- Questions to answer:
- A) In the passage on cholinesterase inhibitors, which two cholinesterases break down acetylcholine in the brain?
- B) Reproduce the passage on cholinesterase inhibitors word for word, starting with "Acetylcholine is hydrolytically" and going on through "degeneration and AD.".

- Quoted passage:
++++

Acetylcholine is hydrolytically destroyed in the brain by two cholinesterases, acetylcholinesterase (AChE) and butyrylcholinesterase (BuChE) both associated with amyloid plaques. Although AChE is found in higher concentrations than BuChE in the brain tissue of patients with AD, there is evidence that BuChE is active in all hippocampal and cortical areas known to receive cholinergic innervations and also that BuChE may accelerate maturation of benign plaques into plaques associated with neuronal degeneration and AD.
Hence, therapies designed to reverse the cholinergic deficit are in large measure based on the importance of cholinergic function in cognition. In fact, reduced cholinergic activity in the brains of individuals with AD provides the rationale for the development of acetyl cholinesterase (AChE) inhibitors to treat the dementia associated with AD. The commonly prescribed AChE inhibitors, such as Donepezil®, Rivastigmine, and Galantamine were developed on this basis 2. Since these drugs exerted several side effects, formulation of synthetic drugs and herbal products are moving from fringe to main stream use with a greater number of people seeking remedies and health approaches free from side effects and thus gaining popularity in the world market. In this context, Indian traditional medical system, Ayurveda assumes lot of significance since it is believed to be safe for all chronic diseases in general.

++++

- Record extracts:
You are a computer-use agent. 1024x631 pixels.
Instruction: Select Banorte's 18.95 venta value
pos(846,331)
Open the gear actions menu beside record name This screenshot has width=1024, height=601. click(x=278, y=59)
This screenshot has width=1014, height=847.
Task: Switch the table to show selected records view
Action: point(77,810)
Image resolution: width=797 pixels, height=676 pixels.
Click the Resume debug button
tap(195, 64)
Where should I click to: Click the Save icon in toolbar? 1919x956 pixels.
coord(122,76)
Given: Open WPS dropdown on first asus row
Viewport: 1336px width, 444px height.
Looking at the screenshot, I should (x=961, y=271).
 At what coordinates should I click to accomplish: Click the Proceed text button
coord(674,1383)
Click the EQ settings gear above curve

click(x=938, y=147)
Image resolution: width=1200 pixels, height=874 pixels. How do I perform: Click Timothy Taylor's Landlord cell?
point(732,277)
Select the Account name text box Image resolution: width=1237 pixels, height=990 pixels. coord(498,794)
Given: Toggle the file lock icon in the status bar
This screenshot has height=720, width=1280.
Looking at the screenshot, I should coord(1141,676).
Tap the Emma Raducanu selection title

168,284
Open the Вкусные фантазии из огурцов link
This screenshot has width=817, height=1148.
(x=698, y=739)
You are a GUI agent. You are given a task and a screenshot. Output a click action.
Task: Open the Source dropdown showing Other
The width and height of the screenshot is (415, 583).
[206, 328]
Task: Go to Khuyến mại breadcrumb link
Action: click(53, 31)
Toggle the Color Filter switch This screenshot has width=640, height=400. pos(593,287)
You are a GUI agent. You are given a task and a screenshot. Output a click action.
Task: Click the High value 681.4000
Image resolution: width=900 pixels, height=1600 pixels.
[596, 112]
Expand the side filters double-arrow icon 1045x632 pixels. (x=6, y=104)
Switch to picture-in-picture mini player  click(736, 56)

++++

- Numbered answers:
- A) Acetylcholinesterase (AChE) and butyrylcholinesterase (BuChE).

- B)
Acetylcholine is hydrolytically destroyed in the brain by two cholinesterases, acetylcholinesterase (AChE) and butyrylcholinesterase (BuChE) both associated with amyloid plaques. Although AChE is found in higher concentrations than BuChE in the brain tissue of patients with AD, there is evidence that BuChE is active in all hippocampal and cortical areas known to receive cholinergic innervations and also that BuChE may accelerate maturation of benign plaques into plaques associated with neuronal degeneration and AD.